Respect to MS for keeping the lights on.

People need to understand that there is no MS format per se, but different standards from which you can choose. Years ago, when OpenDocument was fairly popular, MS was kind of hesitant to use an XML format. XML is a strict format, no matter the syntax.

And I bet that MS intended such a complicated format to prevent Open Source Projects from developing parsers and MS from losing market share this way. I bet there are considerations about such a strategy discussed at the time, buried in Archive.org.

On the other hand, MS didn't want nor see the XML chaos, which would follow later on. XML is a format, and all it demands is being formally correct. It is like Assembler, fixed instruction sets with lots of freedom, and only the computer needs to "understand" the code - if it runs, ship it.

ZEN of whatever cannot be enforced. JavaScript was once the Web's assembly language. Everything was possible, but you had to do the gruntwork and encapsulate every higher-level function in a module that consisted of hundreds of LoCs. Do in hundreds of LoCs, what a simple instruction in Python could achieve with one.

Babel came, TypeScript, and today I lost track of all the changes and features of the language and its dialects. The same goes for PHP, Java, C++, and even Python. So many features that were hyped, and you must learn this crap nevertheless, because it is valid code.

Humans cannot stand a steady state. The more you add to something, the more active and valuable it seems. I hate feature creep — kudos to all the compiler devs, who deserve credit for keeping the lights on.

Someone · 2025-07-19T13:05:12 1752930312

> And I bet that MS intended such a complicated format to prevent Open Source Projects from developing parsers and MS from losing market share this way.

It wouldn’t surprise me at all if it simply was “the XML schema mostly follows how our implementation represents this kind of stuff”.

The source code of MS Word almost certainly has lots of now weird-looking design choices based on having to run in constrained memory. It also has dark corners for “we released a version that did this slightly different, so we have to keep supporting it”

ninkendo · 2025-07-19T20:35:07 1752957307

> It wouldn’t surprise me at all if it simply was “the XML schema mostly follows how our implementation represents this kind of stuff”

That’s exactly what it was. They originally had a binary representation (.doc) which was pretty much just a straight-up dump of their internal data structures to disk. When they felt forced to make an “open” “xml-based” format, they basically converted their binary serialization to XML without changing what it represented at all. It was basically malicious compliance.

dathinab · 2025-07-19T13:17:59 1752931079

as far as I understand just parsing OOXML is by far not enough to get anywhere close to having a reasonable correct understanding of the layout of the document due to how it's "supper flexible" in ways going "beyond the OOXML standard", i.e. you still have to reverse engineer tone of things.

(i.e. they worked around the "XML is a strict format" part ;) )

or at least it was that way way back then when OOXML was new and the whole scandal about MS "happening" to not correctly implement their own standard thing was still news (so like 10+ years ago)

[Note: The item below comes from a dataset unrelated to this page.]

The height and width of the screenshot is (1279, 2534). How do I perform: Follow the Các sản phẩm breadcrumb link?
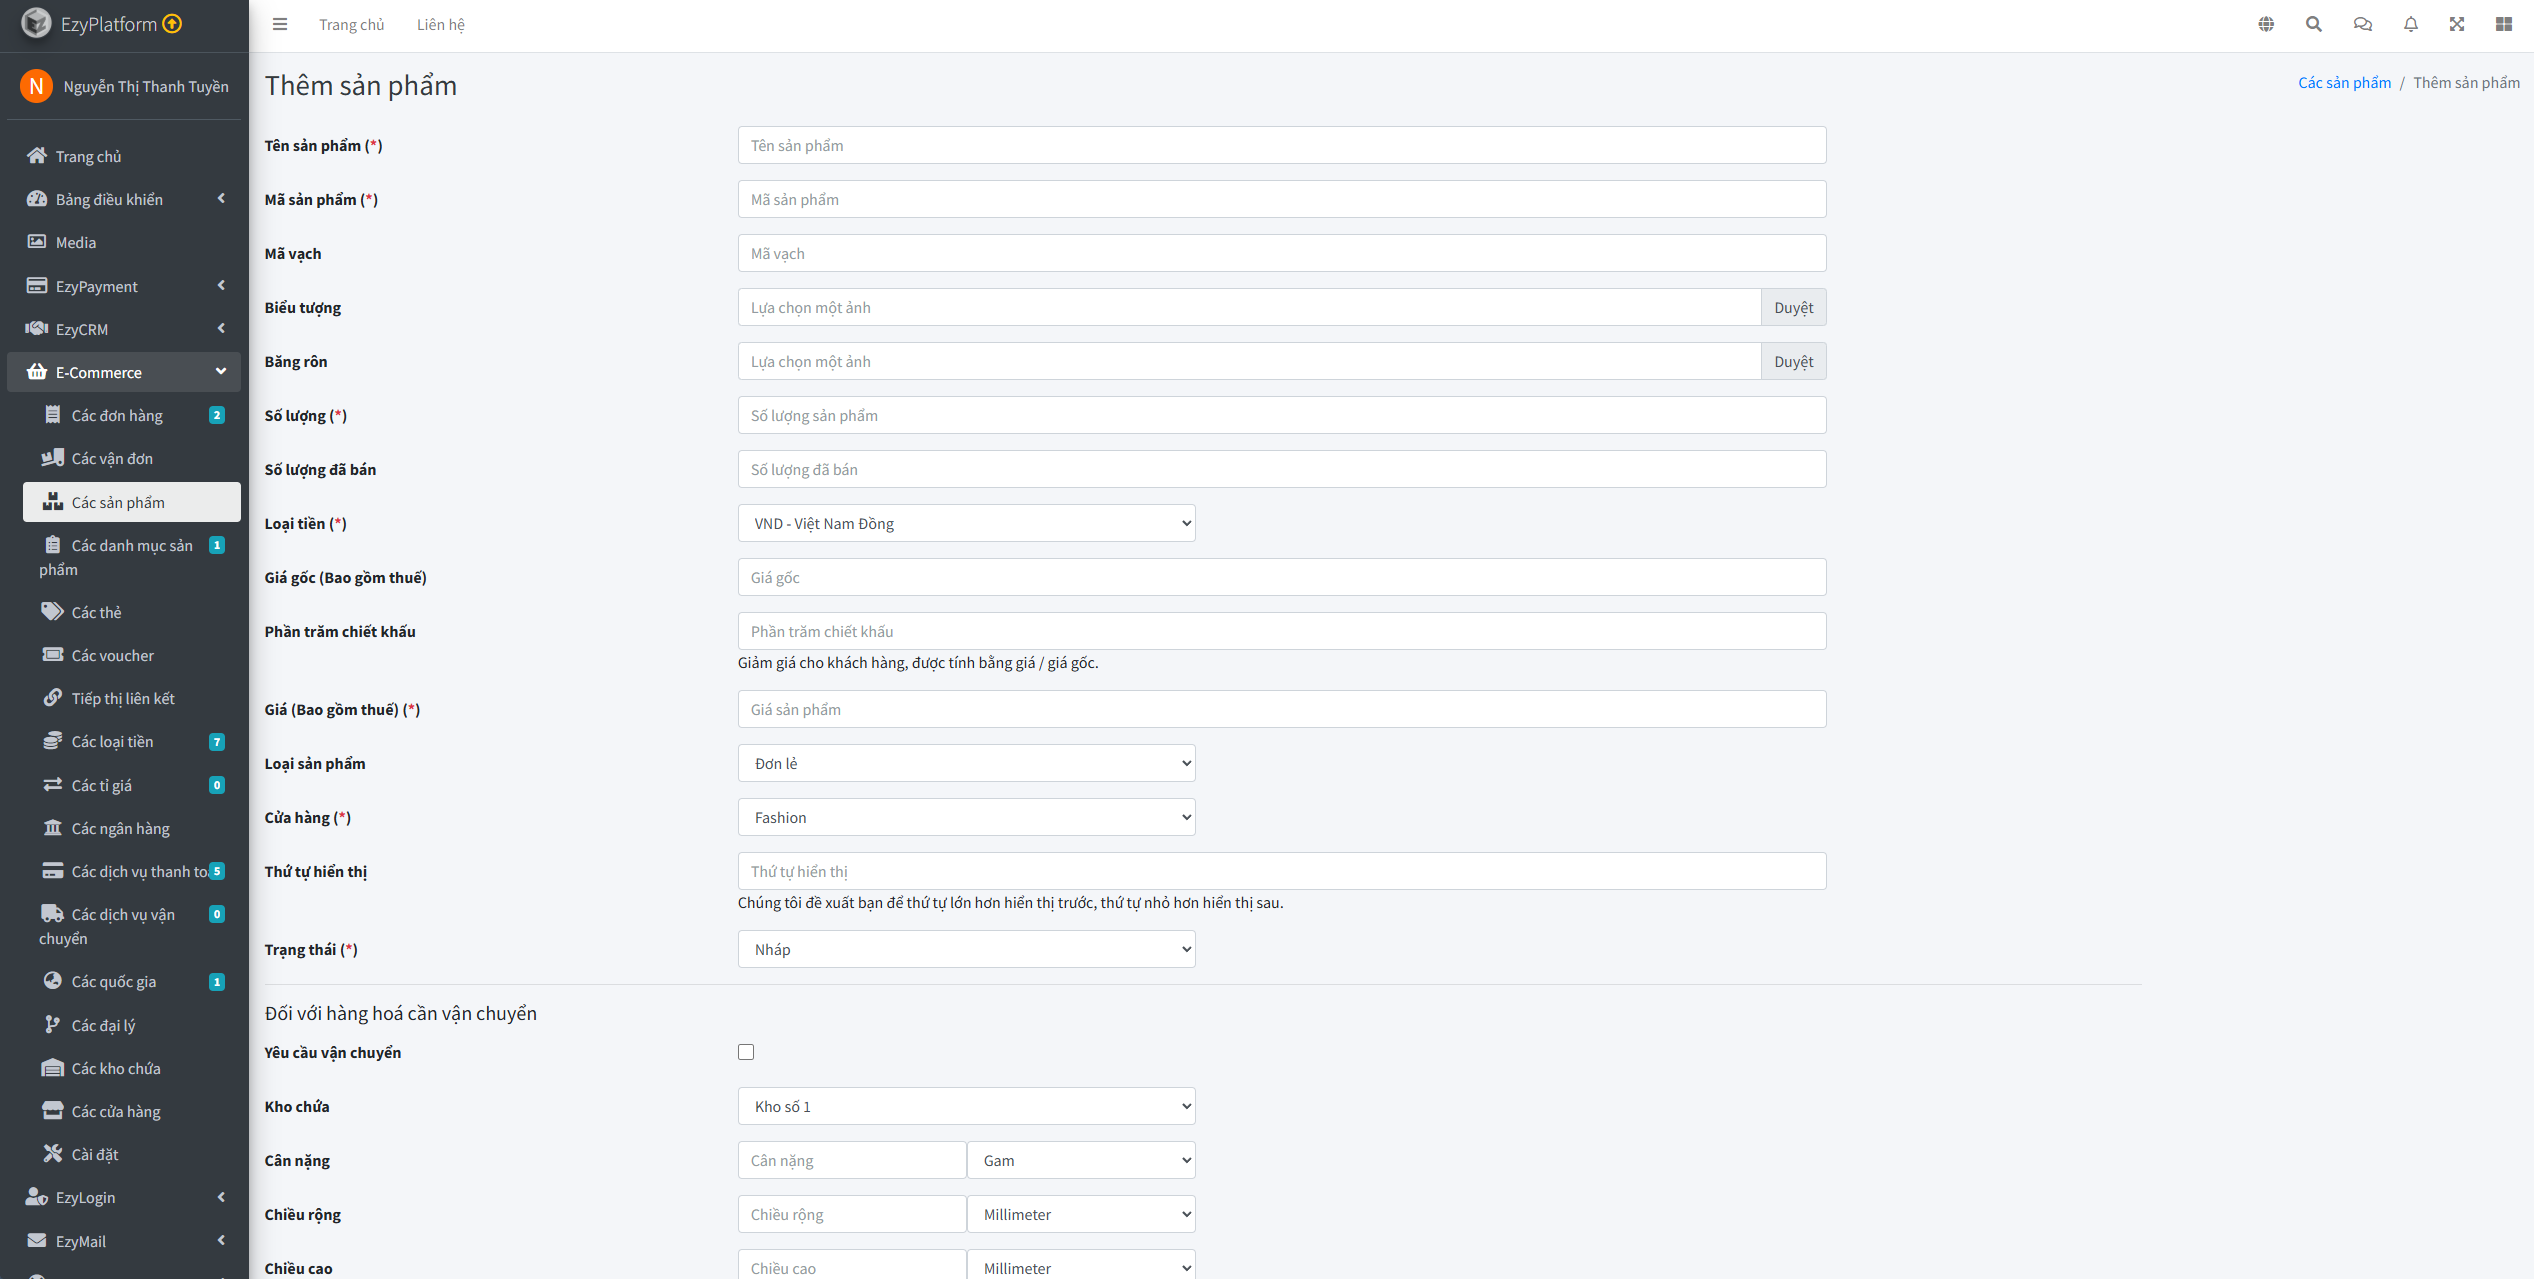point(2344,83)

dathinab · 2025-07-19T13:13:52 1752930832

I wonder how much of this is related accidental grown complexity (in their original closed format) and their WYSIWYG just doing dump stuff devs aren't sure how or why it ended that way but also don't want to touch least it breaks.

Which they then carried over into OOXML.

Just to be clear, MS has back then and recently again repeatedly shown very clearly they the whole embrace extend extinguish thing is the core of their action for most things open or standardized(1). And what is a better way to "extinguish" open text standards by making one themself which is build in a way guaranteed to not work well, i.e. fail, for anyone(/most) but first party MS products and then use that to push the propaganda fud that open text standards just can't be good.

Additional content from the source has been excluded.